__Tarefa 1__: Nas entradas, desde o início até a linha que contém "Action: pyautogui.click(x=741, y=74)", incluindo essa linha, substitua "Image resolution" por "Screen resolution" e reescreva essas linhas sem as imagens, deixando o restante igual.

__Trecho de origem__:
______

Rodolfo relata que o medo toma conta das estações de metrô, que servem como bunkers (abrigos) para os cidadãos. “As pessoas estão muito assustadas, porque quando você chega na estação de trem, em Lviv, é um pandemônio, é tudo caótico, não tem informação”. Entre um resgate e outro, o cientista conversou com o Correio na noite desta quarta-feira (2/3) e contou sobre os desafios que vem enfrentando para ajudar a resgatar brasileiros em território ucraniano. Confira a entrevista.


Qual é sua relação com a Ucrânia?

Domingo (27/2) de manhã eu já estava em território ucraniano. (Sobre a) Minha relação com esse país, eu vim aqui a turismo, há mais ou menos três semanas. Conheci a capital, conversei com pessoas locais, visitei Chernobyl, andei ali na região de Pripyat, o guia super gente boa contou a história dele, a história do pai dele, que eles eram ucranianos, o que eles passaram durante o período do comunismo. Conversei com o taxista e com as senhoras que estão vendendo artesanato na rua. É bastante intensa a história da Ucrânia, né? Eles passaram por muita dificuldade.

______

__Dados da tarefa__:
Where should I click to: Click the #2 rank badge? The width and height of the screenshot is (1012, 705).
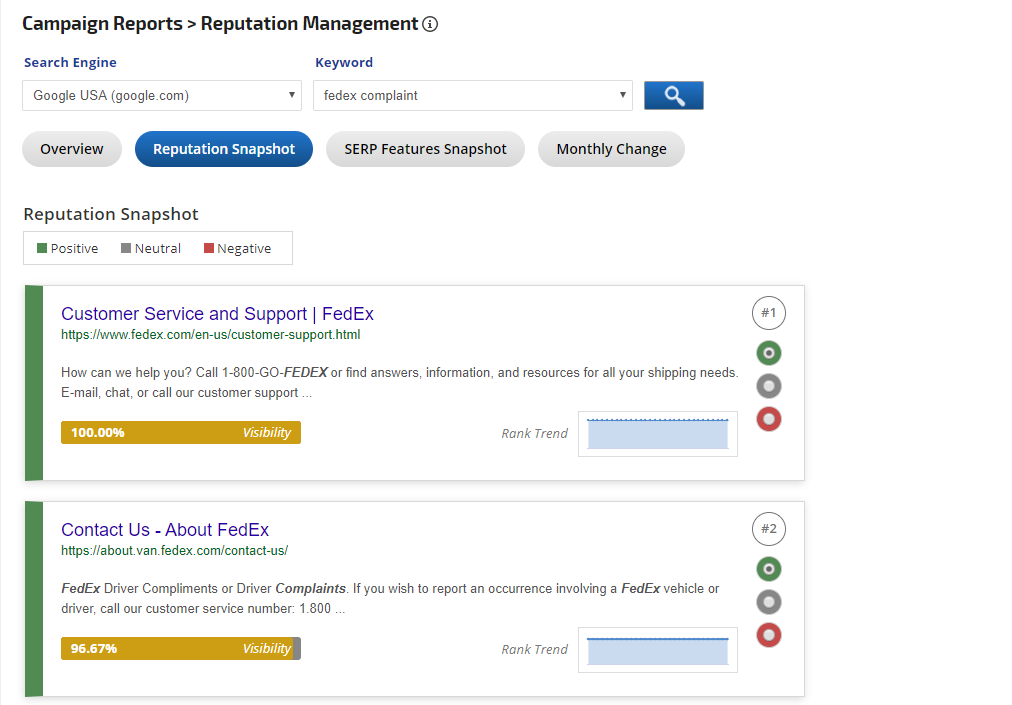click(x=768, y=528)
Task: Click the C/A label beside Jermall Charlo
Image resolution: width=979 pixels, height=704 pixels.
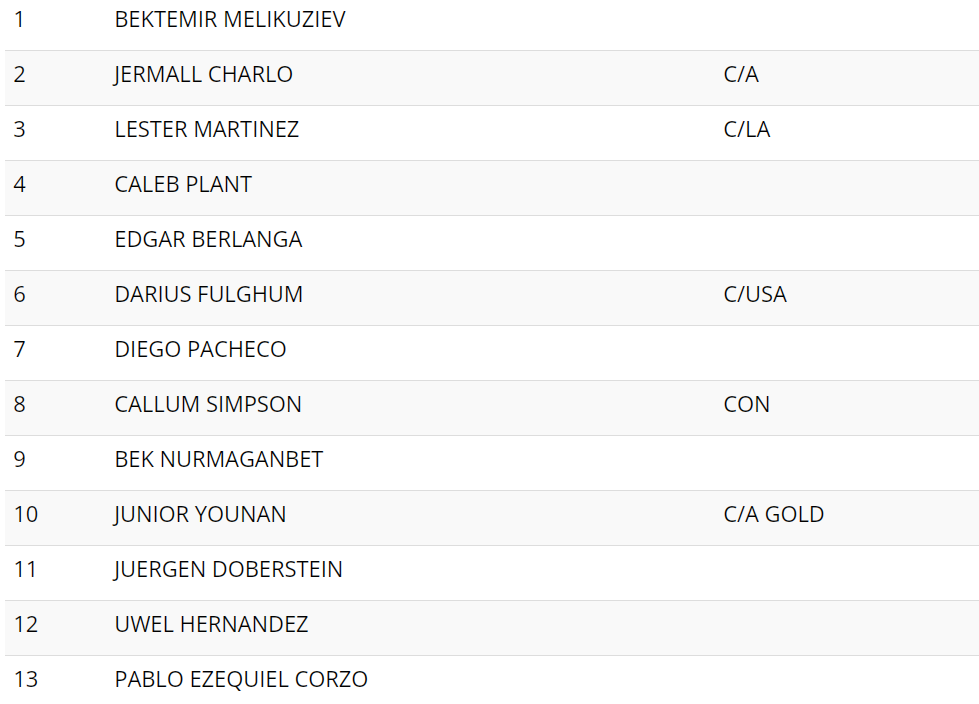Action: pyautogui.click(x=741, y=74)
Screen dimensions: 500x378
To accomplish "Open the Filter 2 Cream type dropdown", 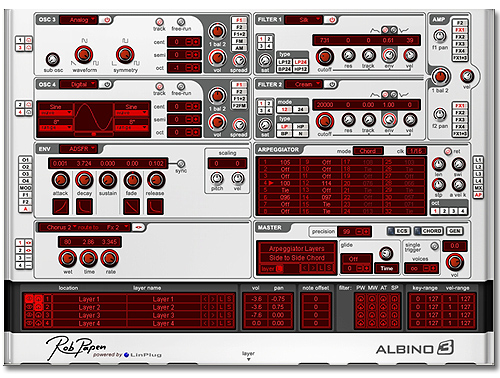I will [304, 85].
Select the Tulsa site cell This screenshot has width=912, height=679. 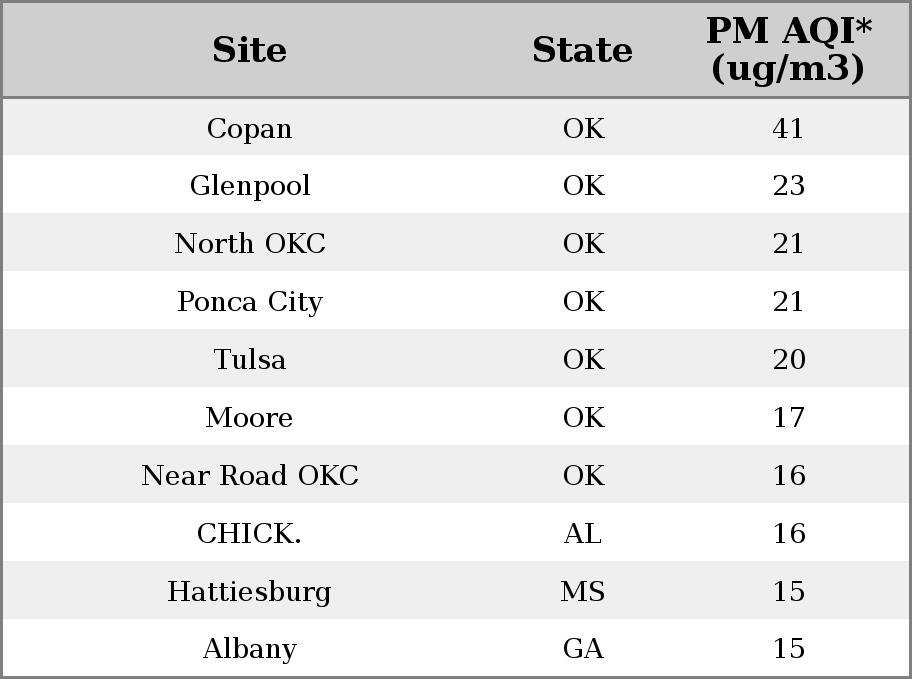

______

__Tarefa 2__: Segundo o trecho de origem, em qual cidade fica a estação de trem descrita como um pandemônio?

__Resposta final 1__:
Where should I click to: Click the #2 rank badge? The width and height of the screenshot is (1012, 705).
click(x=768, y=528)
Task: Click the C/A label beside Jermall Charlo
Screen resolution: width=979 pixels, height=704 pixels.
Action: pyautogui.click(x=741, y=74)

__Resposta final 2__: Em Lviv.